» ACTIVITY:
From the line containing "Click the Advanced gear icon" down to the final line of the entries below, quote every line verbatim. Exclude pictures.

» Stored entries:
• • • • •

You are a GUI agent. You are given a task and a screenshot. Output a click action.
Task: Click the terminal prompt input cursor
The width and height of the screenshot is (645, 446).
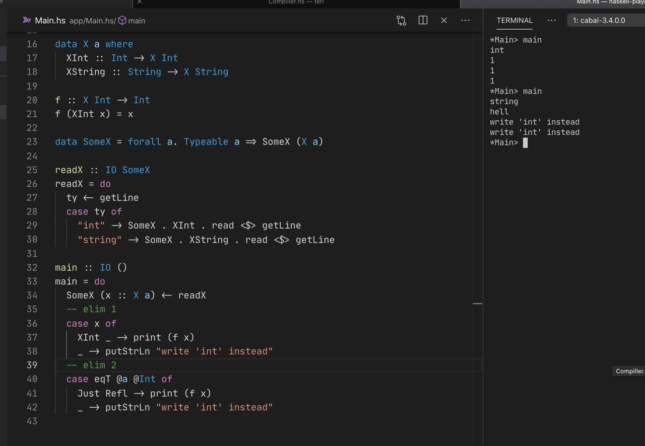525,143
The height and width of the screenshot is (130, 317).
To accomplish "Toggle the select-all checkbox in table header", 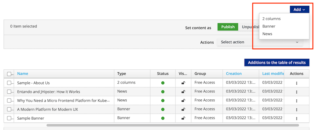I will pyautogui.click(x=9, y=74).
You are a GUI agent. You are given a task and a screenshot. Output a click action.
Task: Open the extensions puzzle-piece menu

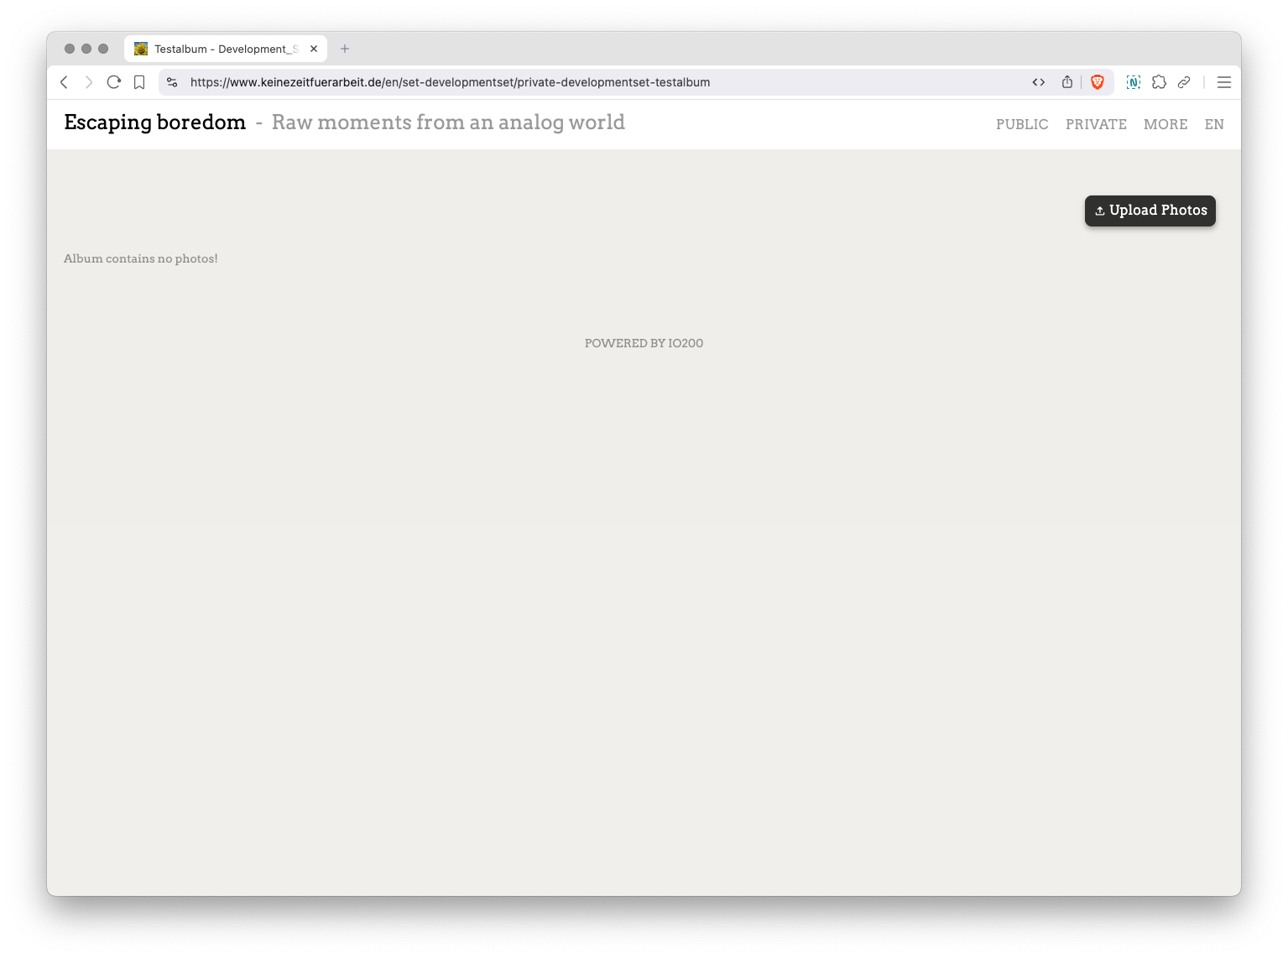click(x=1159, y=82)
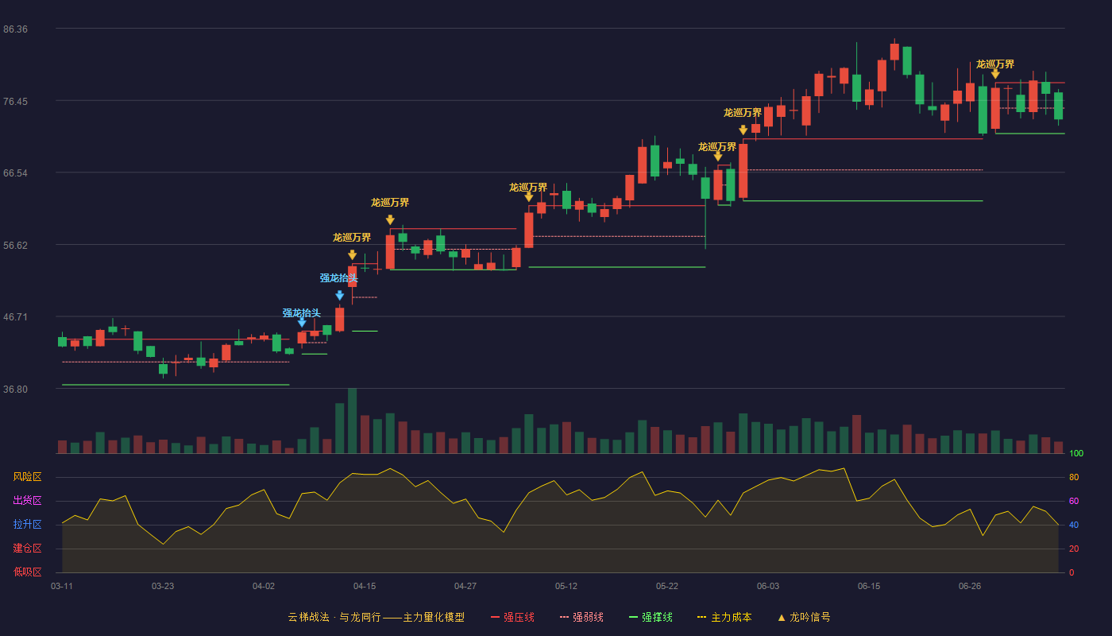1112x636 pixels.
Task: Click the first blue 强龙抬头 arrow marker
Action: click(302, 322)
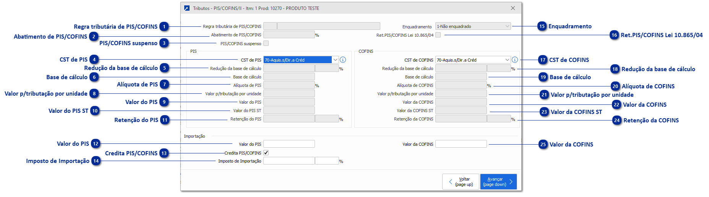Screen dimensions: 709x197
Task: Click the Importação Valor da COFINS field
Action: 461,144
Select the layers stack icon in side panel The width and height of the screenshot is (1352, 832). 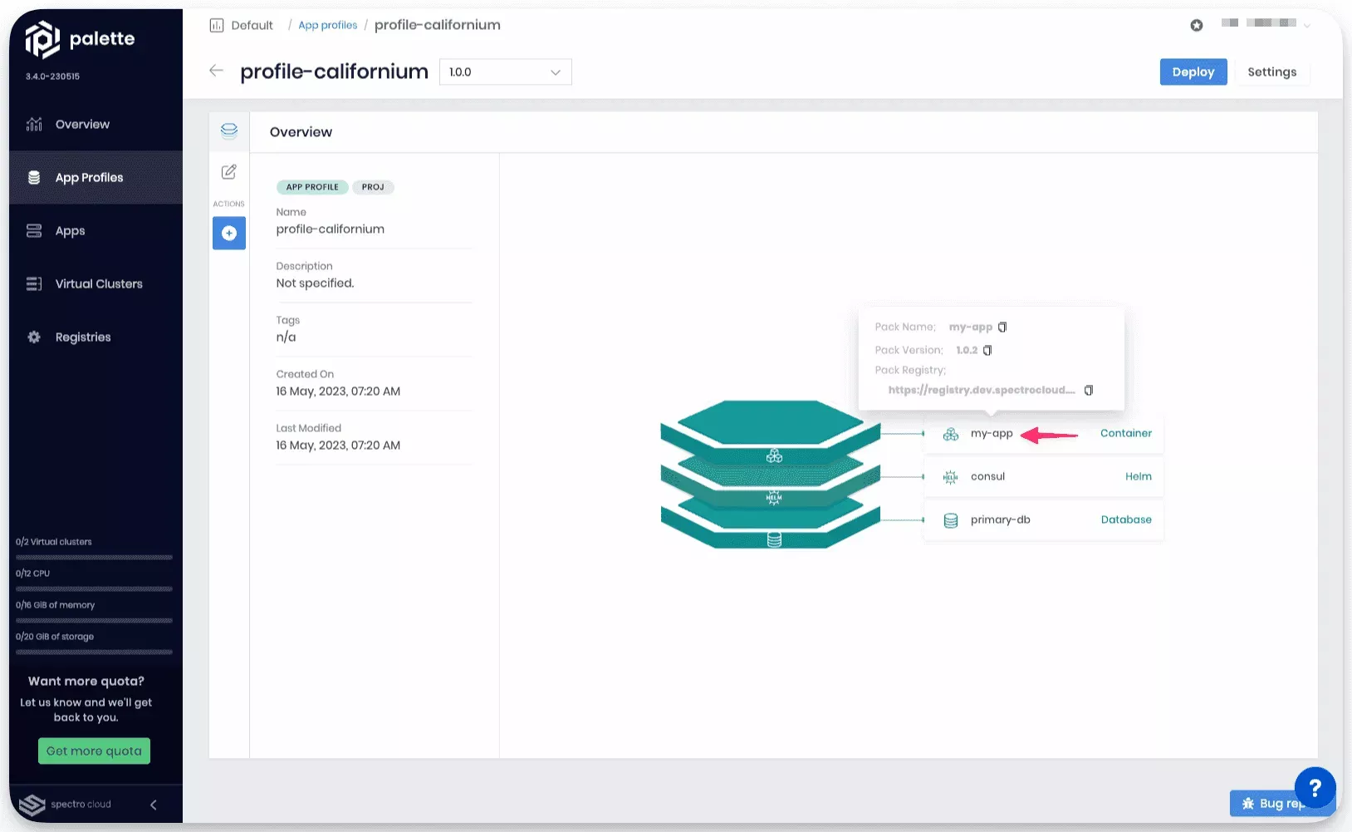click(x=229, y=130)
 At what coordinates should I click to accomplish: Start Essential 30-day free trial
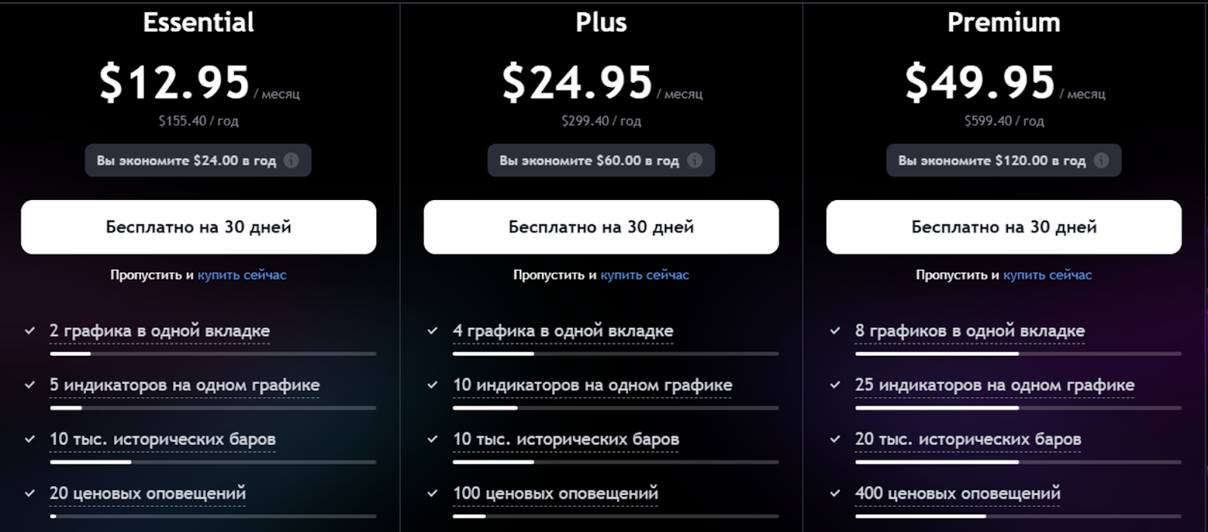pos(199,227)
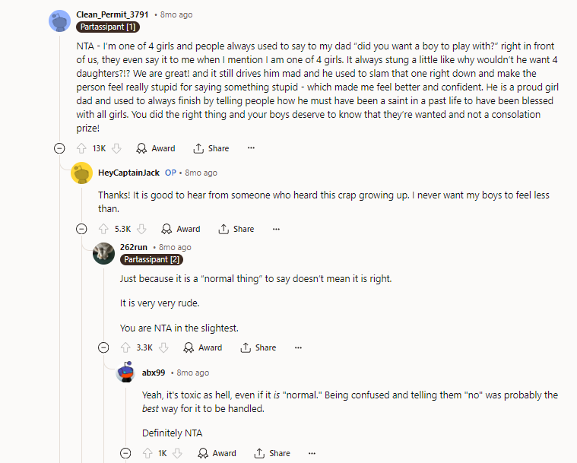Image resolution: width=577 pixels, height=463 pixels.
Task: Downvote abx99's 1K comment
Action: pyautogui.click(x=177, y=453)
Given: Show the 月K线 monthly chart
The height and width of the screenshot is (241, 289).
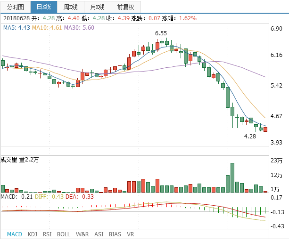Looking at the screenshot, I should (98, 7).
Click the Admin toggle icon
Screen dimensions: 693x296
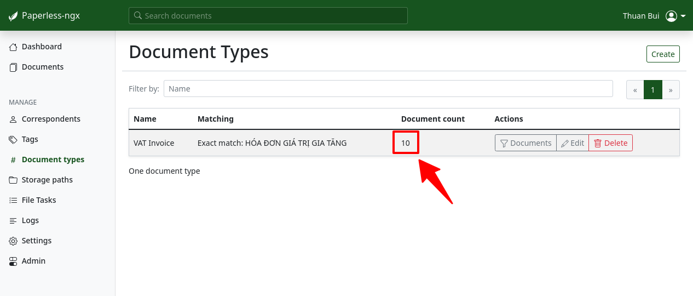click(13, 261)

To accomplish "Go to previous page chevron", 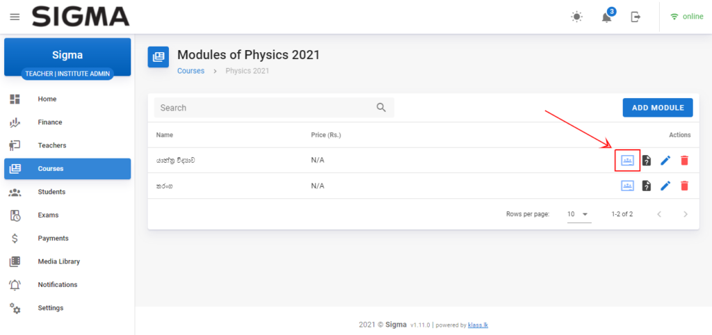I will (659, 214).
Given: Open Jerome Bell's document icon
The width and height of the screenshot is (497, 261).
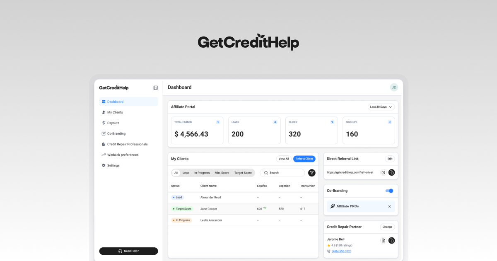Looking at the screenshot, I should [383, 240].
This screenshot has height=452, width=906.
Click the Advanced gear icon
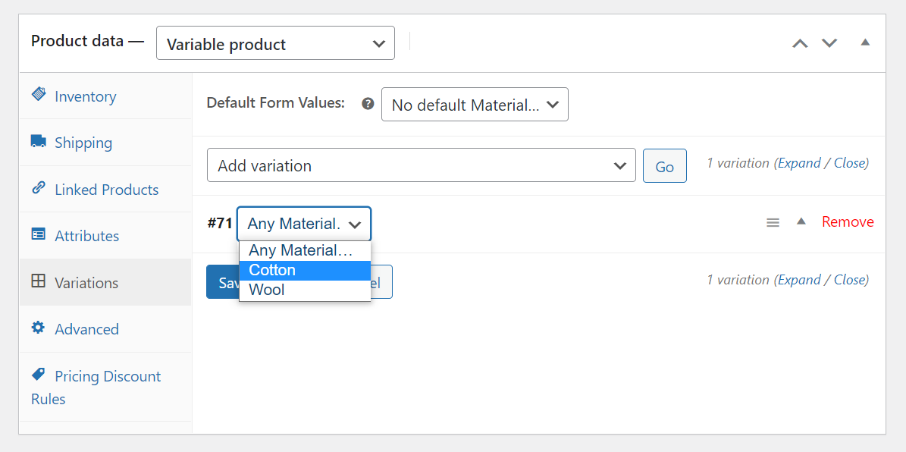click(39, 328)
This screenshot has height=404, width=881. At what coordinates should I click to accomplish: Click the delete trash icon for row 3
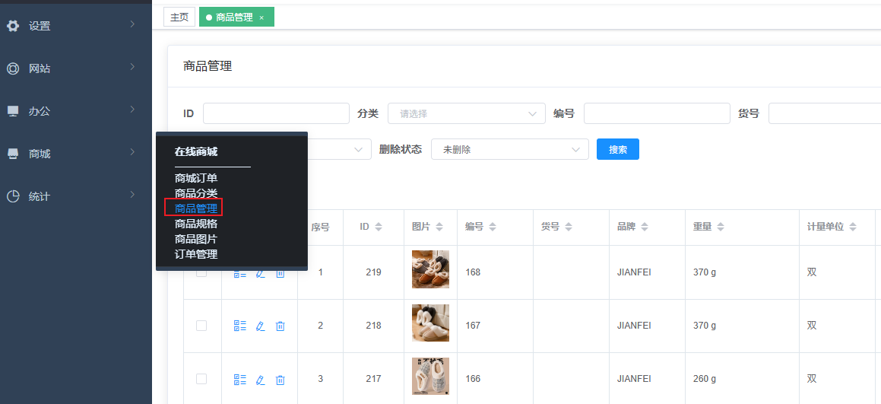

• • • • •

» TASK SOLUTION:
Click the Advanced gear icon
click(39, 328)
This screenshot has height=404, width=881. At what coordinates should I click to accomplish: Click the delete trash icon for row 3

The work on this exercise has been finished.